_Given passage:_

——

Stern, Wharton Announce Virus-Caused Program Delays

The Andre Koo Tech MBA at NYU Stern will have a later start date than usual this year. Blame coronavirus. Stern photo

Coronavirus continues to cause chaos in business schools’ 2020 calendar.

A pair of prominent business schools today (March 16) announced significant delays for major programs as a direct result of the ongoing pandemic that has sickened hundreds of thousands worldwide and caused widespread shutdowns across the United States and the rest of the world. NYU’s Stern School of Business has moved the start of two MBA programs, the Andre Koo Tech MBA and Fashion & Luxury MBA, to the first week of July at the earliest. Meanwhile, the start of the pre-term for the Lauder Program at the Wharton School at the University of Pennsylvania — a program combining an MBA from Wharton with a Master of Arts in International Studies from Penn’s School of Arts and Sciences — has been pushed back from May to late July.

Additionally, Columbia Business School announced the extension to June 1 of its final application deadline for the August 2020 intake.


Martine Haas of the Lauder Institute. Wharton photo

As Poets&Quantscoverage has shown, the coronavirus pandemic has wreaked havoc on graduate business education, forcing the cancellation of trips and events and moving many classes off campus and into the virtual space. At the Stern School, the one-year Andre Koo Tech MBA and Fashion & Luxury MBA programs — highly experiential programs that do not easily transition to an online format — will have their usual start dates pushed back to the week of July 6 — if all goes well. The school is also leaving open the possibility of a further delay.

“NYU Stern informed students admitted to the school’s Class of 2022 Andre Koo Tech MBA and Fashion & Luxury MBA programs that the start date has been shifted to no earlier than July 6, 2020,” JP Eggers, vice dean for MBA programs, tells Poets&Quants. “Given the latest guidance from the CDC and after much consideration, the school believes postponing the start date for our one-year programs is the best choice to deliver on an outstanding educational experience in which experiential learning is an essential part.”

——

_Dataset excerpt:_
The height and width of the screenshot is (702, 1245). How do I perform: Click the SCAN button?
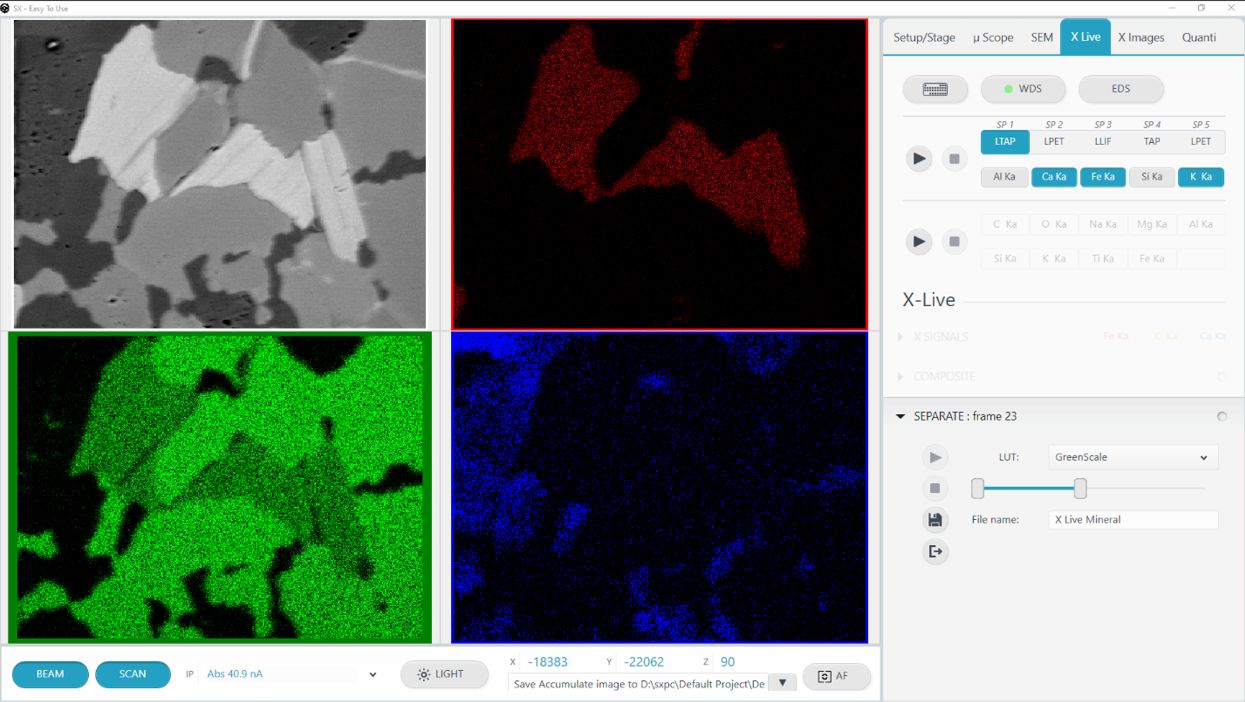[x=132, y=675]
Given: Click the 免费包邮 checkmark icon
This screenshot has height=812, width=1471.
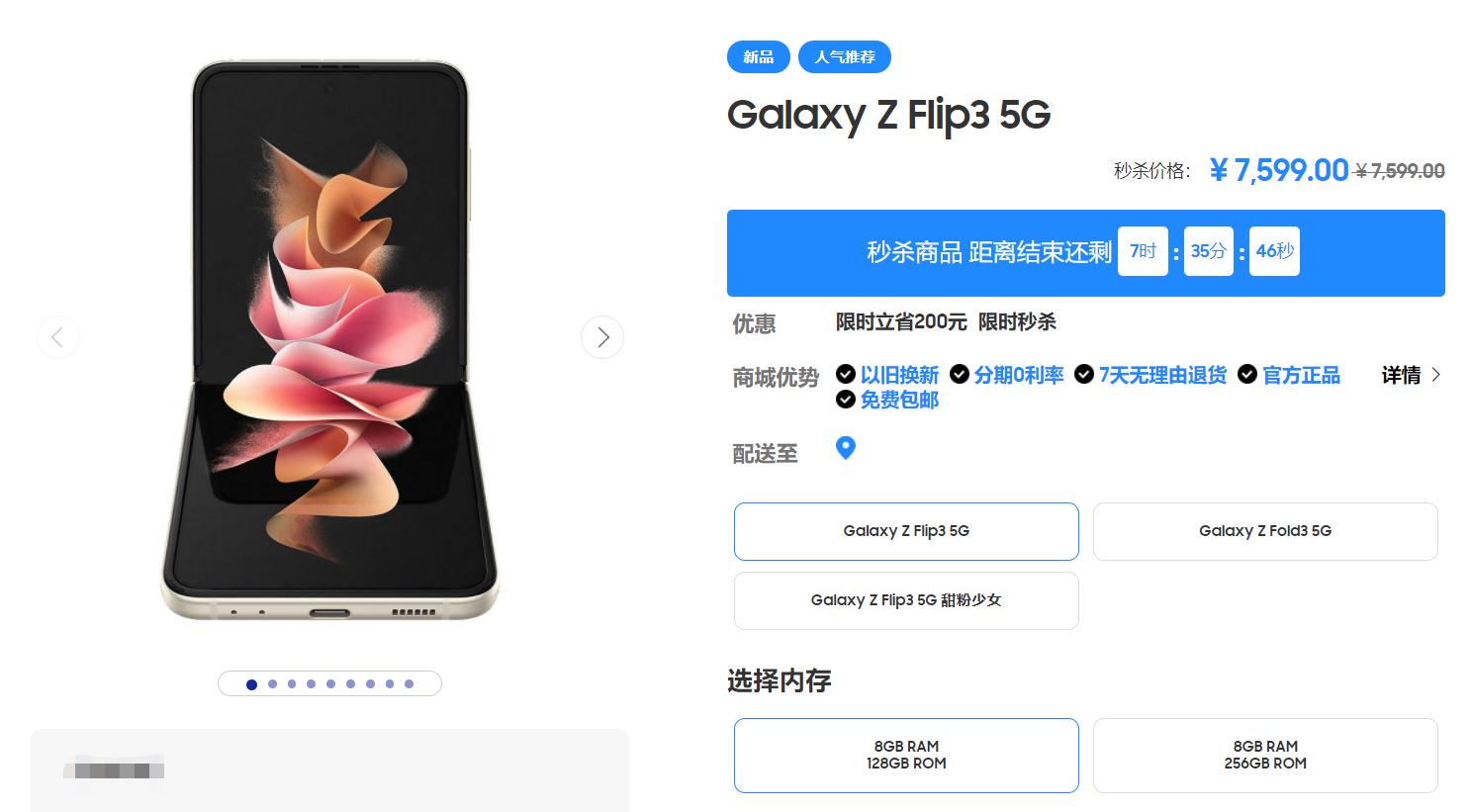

——

_Prompt 1:_
Answer these questions using the article on virus-caused program delays.
(a) To what date did Columbia Business School extend its final application deadline for the August 2020 intake?
(b) The Lauder Program combines a Wharton MBA with which other degree?
(c) What is JP Eggers's title at NYU Stern?
_Prompt 2:_ Retype, word for word, the stretch of the article on virus-caused program delays from "A pair of prominent" through "August 2020 intake.".
Nothing in the listing is needed here.

_Answer section 1:_
(a) June 1.
(b) A Master of Arts in International Studies from Penn's School of Arts and Sciences.
(c) Vice dean for MBA programs.

_Answer section 2:_
A pair of prominent business schools today (March 16) announced significant delays for major programs as a direct result of the ongoing pandemic that has sickened hundreds of thousands worldwide and caused widespread shutdowns across the United States and the rest of the world. NYU’s Stern School of Business has moved the start of two MBA programs, the Andre Koo Tech MBA and Fashion & Luxury MBA, to the first week of July at the earliest. Meanwhile, the start of the pre-term for the Lauder Program at the Wharton School at the University of Pennsylvania — a program combining an MBA from Wharton with a Master of Arts in International Studies from Penn’s School of Arts and Sciences — has been pushed back from May to late July.

Additionally, Columbia Business School announced the extension to June 1 of its final application deadline for the August 2020 intake.